When I graduated college, I came back to Brunswick, bought an acre along the Altamaha and a sailboat named Gone Fiction at the annual police auction. She was a thirty-six-foot Hunter and had been confiscated during an offshore drug raid. The SWAT guys at the auction said they'd busted some Florida writer running drugs along the coast. When his books didn't sell, he traded his pen for a habit and joined the dark side. I didn't know a thing about sailing, but she looked cozy--had a bed, toilet, shower, small kitchen, and a bow big enough for a folding chair. Not to mention a rope railing where I could prop up my feet. I sized her up, imagined myself perched on her nose watching the tide roll in and out, and raised my hand. Sold! I got her in the water, motored her upriver to my acre of land, and dropped anchor in water deep enough not to ground her when the tide ran out. She sits about eighty yards offshore, which means when I tell people I live on the water, I'm not kidding.
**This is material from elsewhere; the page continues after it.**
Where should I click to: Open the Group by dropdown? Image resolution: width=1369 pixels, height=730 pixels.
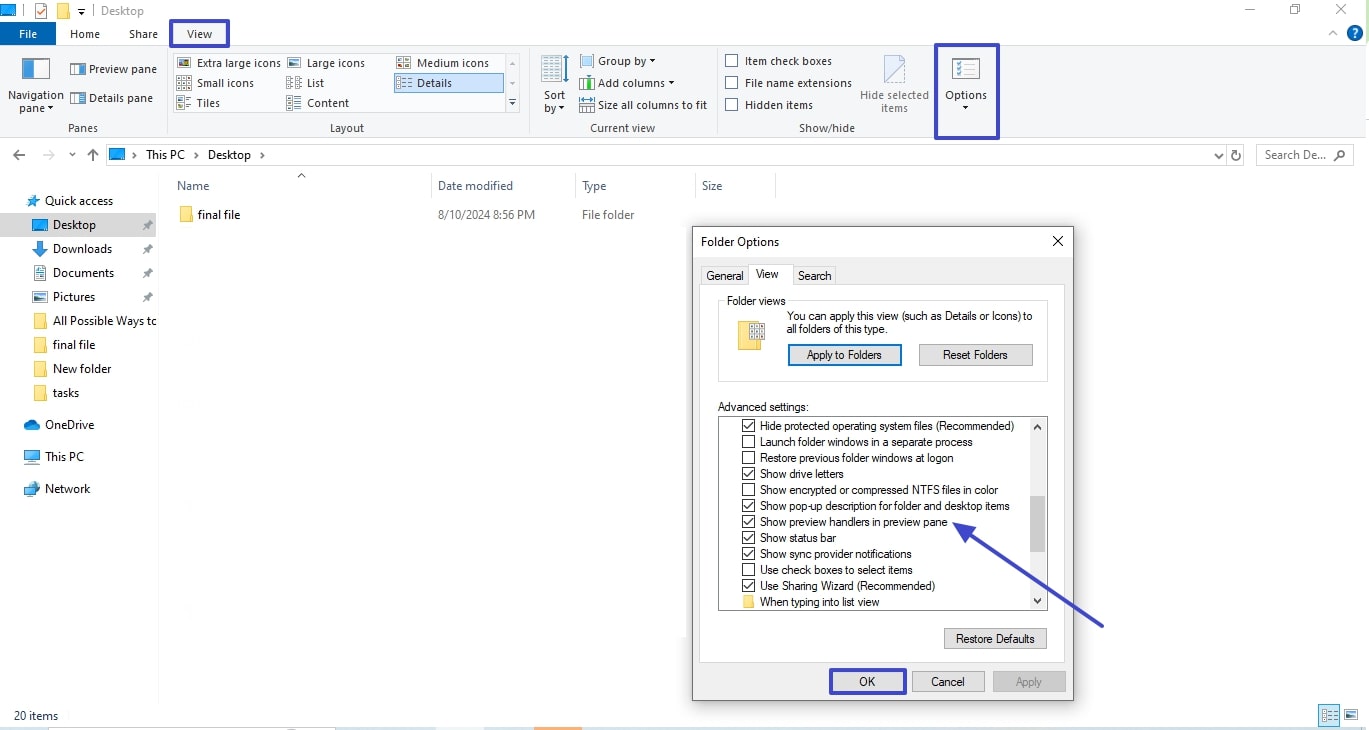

Unc sat in a black, four-door 1970-something Cadillac hearse pulling a double-axle trailer he'd bought at a U-Haul auction. As a farrier, he uses the trailer as his workshop and his home away from home. He bought the hearse, which he calls Sally, more than a decade ago when a nearby funeral home needed an upgrade. It's the joke he plays on the world, and given the life he's lived, a joke is helpful.
A single fishing pole stuck out the back, the line tip dangling with a redheaded jig. Unc tipped his hat back, raised his eyebrows above his polarized Costa Del Mars, and smiled a guilty grin. He lifted his seat belt buckle, popped the top on a Yoo-hoo, stuffed an entire MoonPie into his mouth, and then sucked down the Yoo-hoo like it was the last on earth. I shook my head. Sometimes I wonder how a man like that raised a kid like me. Then I remember.
He dropped his glasses down on his chest. "You look like the dog's been keeping you under the porch."
Maybe I did look a bit disheveled.
I walked up to the car and began pulling on the ID tag they'd put on my wrist three days ago. It's like one of those plastic bands they give you when you check into the hospital. When they booked me, I told them, "I don't really need this. I already know my name." Problem is--that's not entirely true.
After about ten seconds, I decided that you'd have to bench-press five hundred pounds to break it. I pulled harder. It might as well have been a pair of handcuffs.
Unc shook his head. "Boy, you couldn't pour pee out of a boot with instructions on the heel."
Uncle Willee speaks his own language made up of one-liners that make sense mostly to him. Aunt Lorna and I just call them "Willee-isms," and between the two of us we can usually figure out what he's trying to say.
I stuck my hand through the window and said, "May I?"
He reached into his back pocket and handed me his Barlow pocketknife. "Always drink upstream from the herd."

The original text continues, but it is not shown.